→ Reading passage:
------------------------------------------------------------------------

Except that HB will (or should) send the case on to the recon team without being asked to do so. The problem is when the onus is repeatedly put back on the would-be appellant: “send us another letter, within this new time limit, if you want to take this any further”.
When I made a fuss about this happening I was told that they have to do an ‘ordinary’ reconsderation prior to the mandatory reconsideration, in order to weed out ones that are ‘obviously’ wrong. I got the impression this was to correct basic errors such as, say, ATOS saying a claimant was unable to walk 50 metres but the DM accidentially only awarding the points for being unable to walk 200 metres, although I was also told the ‘ordinary’ recon could consider new evidence as well.
No, I don’t understand why they can’t just do all that as part of the MR, either.
Agreed, trapping people in an endless cycle of internal reviews is appalling practice. But in the specific example raised in this thread I got the impression that they were intending to forward it to the recon team without any further action from the claimant, they were just saying “sorry we haven’t found any obvious quick fix for this one so it’s going to take a bit longer - you’ll hear from us properly in due course”.
Is that how it was Peter T, or were they trying to put the ball back in the claimant’s court with the non-MR-MR
In the cases I have dealt with where the ordinary recon was unsucessful, they passed it to the MR team without needing further action from the claimant, but it adds a few more weeks to the process. I suppose there is an upside in that it is an extra opportunity for a decison to get overturned.
No matter what they might try and do operationally, it is my view that they’re clearly acting against the legislation as it stands.
Reg.7 UC etc (Decisions and Appeals) Regs 2013 stipulates that (1) where a person receives a written notice of a decision under s.8 or 10 of the 1998 Social Security Act (whether originally made or as revised under s.9 of that Act), and (2) that notice includes a statement to the effect that there is a right of appeal only if the SoS has considered an application for a revision of that decision, then the person only has a right of appeal under s.12(2) of the Act if the SoS has considered an application whether to revise under s.9 of the Act.
Under what legislation did they revise the decision in relation to the written notice dated 08.08.14, if not s.9 of the Act? There really isn’t any way around it that I can see. And as the above clearly notes, if the SoS has considered an application under s.9 (which they clearly have, given that they state “We have looked again at our decision”), then the claimant clearly does now have a right of appeal under this reg.
But in the specific example raised in this thread I got the impression that they were intending to forward it to the recon team without any further action from the claimant, they were just saying “sorry we haven’t found any obvious quick fix for this one so it’s going to take a bit longer - you’ll hear from us properly in due course”.
You’re right, I was misreading what’s been happening. (As it happens, the only time I have seen an extra-legal reconsideration phase be inserted, is in HB appeals)
edit: though I have seen “stage 4”. A client was essentially told:
“Please send a copy to Wolverhampton of that reconsideration decision which we made in your favour 4 months ago, if you want us to think about putting it into payment”.
[ Edited: 14 Aug 2014 at 06:11 pm by Jon (CANY) ]
No matter what they might try and do operationally, it is my view that they’re clearly acting against the legislation as it stands.

------------------------------------------------------------------------

→ Given material:
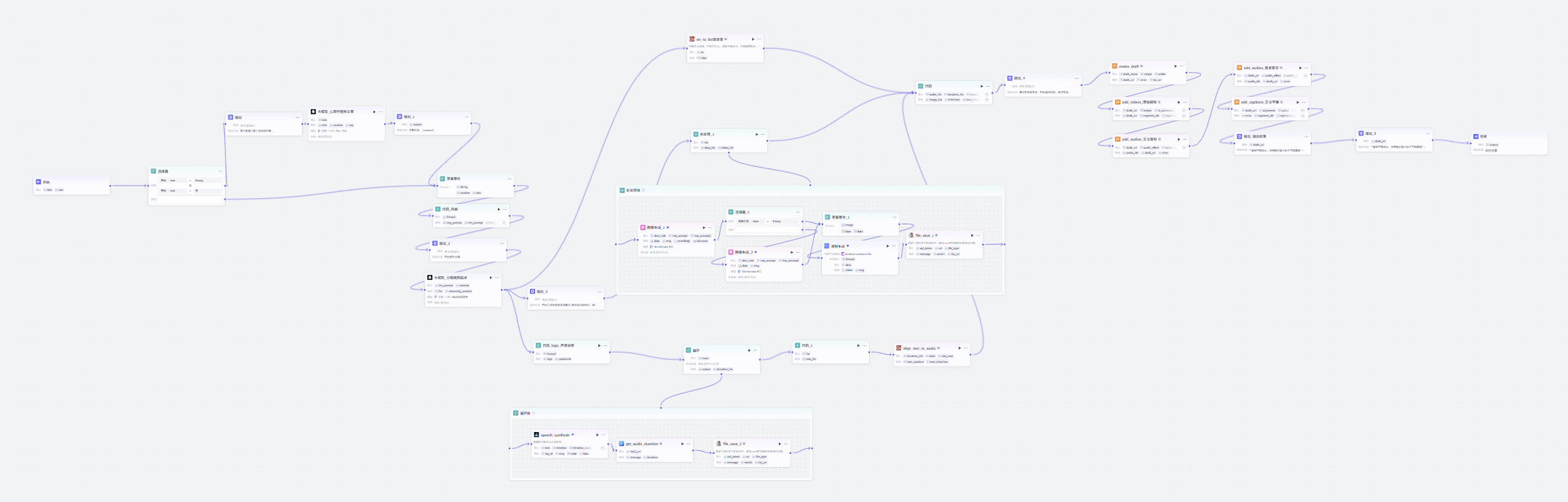1568x502 pixels.
Task: Open the three-dot menu on 选择器 node
Action: [x=221, y=171]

------------------------------------------------------------------------

→ Given request 1:
In the forum thread on benefit reconsiderations, which regulation is cited as setting out when a person has a right of appeal?
→ Given request 2:
Carry on the forum thread on benefit reconsiderations from its last line.

→ Final result 1:
Reg.7 of the UC etc (Decisions and Appeals) Regs 2013.

→ Final result 2:
Reg.7 UC etc (Decisions and Appeals) Regs 2013 stipulates that (1) where a person receives a written notice of a decision under s.8 or 10 of the 1998 Social Security Act (whether originally made or as revised under s.9 of that Act), and (2) that notice includes a statement to the effect that there is a right of appeal only if the SoS has considered an application for a revision of that decision, then the person only has a right of appeal under s.12(2) of the Act if the SoS has considered an application whether to revise under s.9 of the Act.
Under what legislation did they revise the decision in relation to the written notice dated 08.08.14, if not s.9 of the Act? There really isn’t any way around it that I can see. And as the above clearly notes, if the SoS has considered an application under s.9 (which they clearly have, given that they state “We have looked again at our decision”), then the claimant clearly does now have a right of appeal under this reg.
My guess, for what its worth, is that Hyde are conducting ‘informal’ reconsiderations (as was the practice once an appeal had been made prior to MR) before sending it to Dundee for a MR.
There can be no legal basis for this extra step. It is contrary to the statements made by IDS and Esther McVey about the MR process - particularly for WCA decisions.
Clearly it adds further to the delays in considering MR applications and the argument for the introduction of a statutory time scale within which a MR must be completed.
By chance, or was it my original post(?), Dundee ‘phoned the client this afternoon to discuss her application (DWP haven’t phoned us yet with an explanation!).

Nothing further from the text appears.